An alarming rise in the incidence of cancer cases among UK biobank participants as compared to the general population may perhaps reflect a bias in the enrollment of participants. In such a scenario, all the research results must be carefully scrutinised based on adequate stratified sensitivity analysis. It has long been suggested that the research benefits from the UK Biobank data may not reach people from all ethnic backgrounds as most of the samples were drawn from the white population. One of the main reasons for the ensuing debate is that the research project has been funded by public money with contributions coming from all ethnic groups. Henceforth, inclusion of ethnic minorities in such large-scale projects is clearly an important priority (10).

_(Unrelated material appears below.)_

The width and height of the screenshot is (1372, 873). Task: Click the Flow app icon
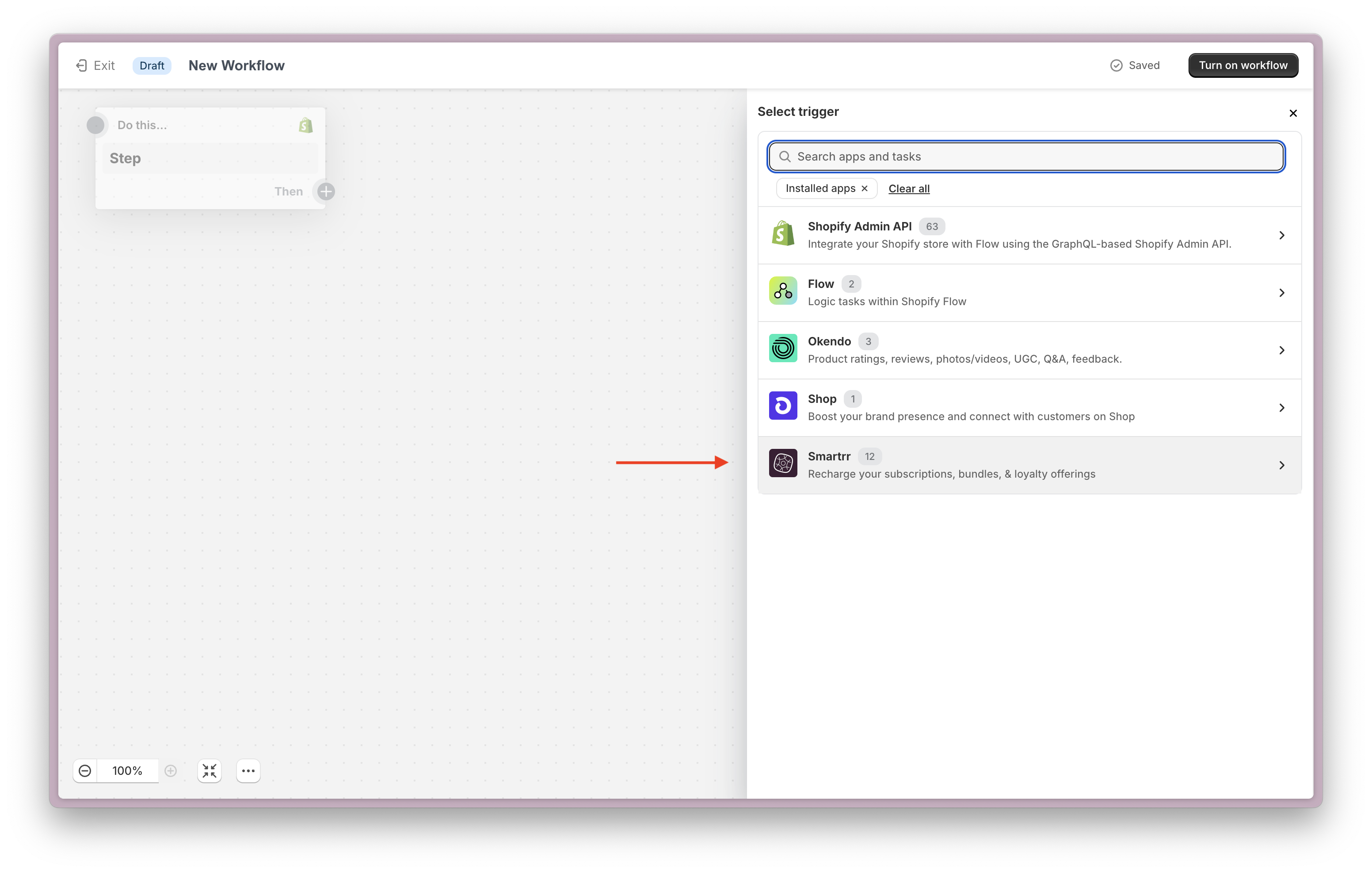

Being a geneticist with a statistical background, I have been actively involved in studying influence of genetics on drug response.
I have now gone from specific to the general, and my interest in the field is deep, abiding and long term. I hope to be counted in my field with a strong background in epidemiology, statistics and clinical research.
My current interest include use of Mendelian Randomization to unearth causal association of biomarkers.